Revise the records below by replacing "At what coordinates should I click to accomplish" with "Which point should I click to complete" everywhere it appears, leaving all other text unchanged.

Interface element records:
▶

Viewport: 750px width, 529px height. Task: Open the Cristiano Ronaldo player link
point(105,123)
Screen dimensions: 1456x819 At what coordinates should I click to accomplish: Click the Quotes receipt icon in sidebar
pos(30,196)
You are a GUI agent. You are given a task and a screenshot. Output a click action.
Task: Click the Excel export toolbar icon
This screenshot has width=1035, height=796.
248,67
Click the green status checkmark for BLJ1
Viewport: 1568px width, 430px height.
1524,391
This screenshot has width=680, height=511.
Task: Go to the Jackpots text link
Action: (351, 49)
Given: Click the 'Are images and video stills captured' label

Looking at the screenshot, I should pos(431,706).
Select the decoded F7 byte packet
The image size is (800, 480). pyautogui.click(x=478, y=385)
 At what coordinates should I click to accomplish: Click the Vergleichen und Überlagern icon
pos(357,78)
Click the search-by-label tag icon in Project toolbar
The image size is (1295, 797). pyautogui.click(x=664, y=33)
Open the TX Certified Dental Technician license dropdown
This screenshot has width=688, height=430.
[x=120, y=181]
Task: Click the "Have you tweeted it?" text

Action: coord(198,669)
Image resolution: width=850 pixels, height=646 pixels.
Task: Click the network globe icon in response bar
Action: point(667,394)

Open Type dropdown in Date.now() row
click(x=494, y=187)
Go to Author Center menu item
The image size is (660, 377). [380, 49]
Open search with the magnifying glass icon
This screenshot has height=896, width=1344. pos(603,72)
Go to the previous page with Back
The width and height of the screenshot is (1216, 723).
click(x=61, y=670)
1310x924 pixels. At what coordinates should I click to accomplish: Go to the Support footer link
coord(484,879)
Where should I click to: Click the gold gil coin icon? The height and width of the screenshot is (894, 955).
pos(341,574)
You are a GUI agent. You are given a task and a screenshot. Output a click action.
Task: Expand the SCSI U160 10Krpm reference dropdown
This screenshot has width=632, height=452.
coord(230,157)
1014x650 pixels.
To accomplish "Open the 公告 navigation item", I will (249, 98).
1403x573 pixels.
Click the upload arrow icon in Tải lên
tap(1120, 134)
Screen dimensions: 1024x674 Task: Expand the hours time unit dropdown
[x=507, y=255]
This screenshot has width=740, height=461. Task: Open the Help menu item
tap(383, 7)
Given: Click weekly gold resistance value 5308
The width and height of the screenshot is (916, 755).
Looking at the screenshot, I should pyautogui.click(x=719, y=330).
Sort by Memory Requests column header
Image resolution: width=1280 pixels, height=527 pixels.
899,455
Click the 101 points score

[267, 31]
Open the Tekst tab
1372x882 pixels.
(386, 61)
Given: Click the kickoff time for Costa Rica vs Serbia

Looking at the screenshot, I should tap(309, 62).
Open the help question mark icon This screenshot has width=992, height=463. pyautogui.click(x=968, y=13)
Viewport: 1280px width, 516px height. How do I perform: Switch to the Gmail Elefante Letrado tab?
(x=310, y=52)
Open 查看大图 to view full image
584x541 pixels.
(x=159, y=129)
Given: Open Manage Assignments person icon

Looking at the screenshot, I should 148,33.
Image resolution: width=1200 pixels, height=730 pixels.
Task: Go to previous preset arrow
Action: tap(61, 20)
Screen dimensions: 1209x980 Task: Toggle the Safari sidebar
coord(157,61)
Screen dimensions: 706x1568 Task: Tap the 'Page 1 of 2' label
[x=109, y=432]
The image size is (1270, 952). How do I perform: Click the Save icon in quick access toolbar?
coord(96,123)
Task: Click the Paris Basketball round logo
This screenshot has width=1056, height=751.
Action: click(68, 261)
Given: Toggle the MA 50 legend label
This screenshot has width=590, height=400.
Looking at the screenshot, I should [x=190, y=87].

◀

Solution to the exercise:
Viewport: 750px width, 529px height. Task: Open the Cristiano Ronaldo player link
point(105,123)
Screen dimensions: 1456x819 Which point should I click to complete: Click the Quotes receipt icon in sidebar
pos(30,196)
You are a GUI agent. You are given a task and a screenshot. Output a click action.
Task: Click the Excel export toolbar icon
This screenshot has width=1035, height=796.
248,67
Click the green status checkmark for BLJ1
Viewport: 1568px width, 430px height.
1524,391
This screenshot has width=680, height=511.
Task: Go to the Jackpots text link
Action: (351, 49)
Given: Click the 'Are images and video stills captured' label

Looking at the screenshot, I should pos(431,706).
Select the decoded F7 byte packet
The image size is (800, 480). pyautogui.click(x=478, y=385)
 Which point should I click to complete: Click the Vergleichen und Überlagern icon
pos(357,78)
Click the search-by-label tag icon in Project toolbar
The image size is (1295, 797). pyautogui.click(x=664, y=33)
Open the TX Certified Dental Technician license dropdown
This screenshot has width=688, height=430.
[x=120, y=181]
Task: Click the "Have you tweeted it?" text

Action: coord(198,669)
Image resolution: width=850 pixels, height=646 pixels.
Task: Click the network globe icon in response bar
Action: point(667,394)

Open Type dropdown in Date.now() row
click(x=494, y=187)
Go to Author Center menu item
The image size is (660, 377). [380, 49]
Open search with the magnifying glass icon
This screenshot has height=896, width=1344. pos(603,72)
Go to the previous page with Back
The width and height of the screenshot is (1216, 723).
click(x=61, y=670)
1310x924 pixels. Which point should I click to complete: Go to the Support footer link
coord(484,879)
Where should I click to: Click the gold gil coin icon? The height and width of the screenshot is (894, 955).
pos(341,574)
You are a GUI agent. You are given a task and a screenshot. Output a click action.
Task: Expand the SCSI U160 10Krpm reference dropdown
This screenshot has width=632, height=452.
coord(230,157)
1014x650 pixels.
To accomplish "Open the 公告 navigation item", I will (249, 98).
1403x573 pixels.
Click the upload arrow icon in Tải lên
tap(1120, 134)
Screen dimensions: 1024x674 Task: Expand the hours time unit dropdown
[x=507, y=255]
This screenshot has width=740, height=461. Task: Open the Help menu item
tap(383, 7)
Given: Click weekly gold resistance value 5308
The width and height of the screenshot is (916, 755).
Looking at the screenshot, I should pyautogui.click(x=719, y=330).
Sort by Memory Requests column header
Image resolution: width=1280 pixels, height=527 pixels.
899,455
Click the 101 points score

[267, 31]
Open the Tekst tab
1372x882 pixels.
(386, 61)
Given: Click the kickoff time for Costa Rica vs Serbia

Looking at the screenshot, I should tap(309, 62).
Open the help question mark icon This screenshot has width=992, height=463. pyautogui.click(x=968, y=13)
Viewport: 1280px width, 516px height. How do I perform: Switch to the Gmail Elefante Letrado tab?
(x=310, y=52)
Open 查看大图 to view full image
584x541 pixels.
(x=159, y=129)
Given: Open Manage Assignments person icon

Looking at the screenshot, I should 148,33.
Image resolution: width=1200 pixels, height=730 pixels.
Task: Go to previous preset arrow
Action: tap(61, 20)
Screen dimensions: 1209x980 Task: Toggle the Safari sidebar
coord(157,61)
Screen dimensions: 706x1568 Task: Tap the 'Page 1 of 2' label
[x=109, y=432]
The image size is (1270, 952). How do I perform: Click the Save icon in quick access toolbar?
coord(96,123)
Task: Click the Paris Basketball round logo
This screenshot has width=1056, height=751.
Action: click(68, 261)
Given: Toggle the MA 50 legend label
This screenshot has width=590, height=400.
Looking at the screenshot, I should [x=190, y=87].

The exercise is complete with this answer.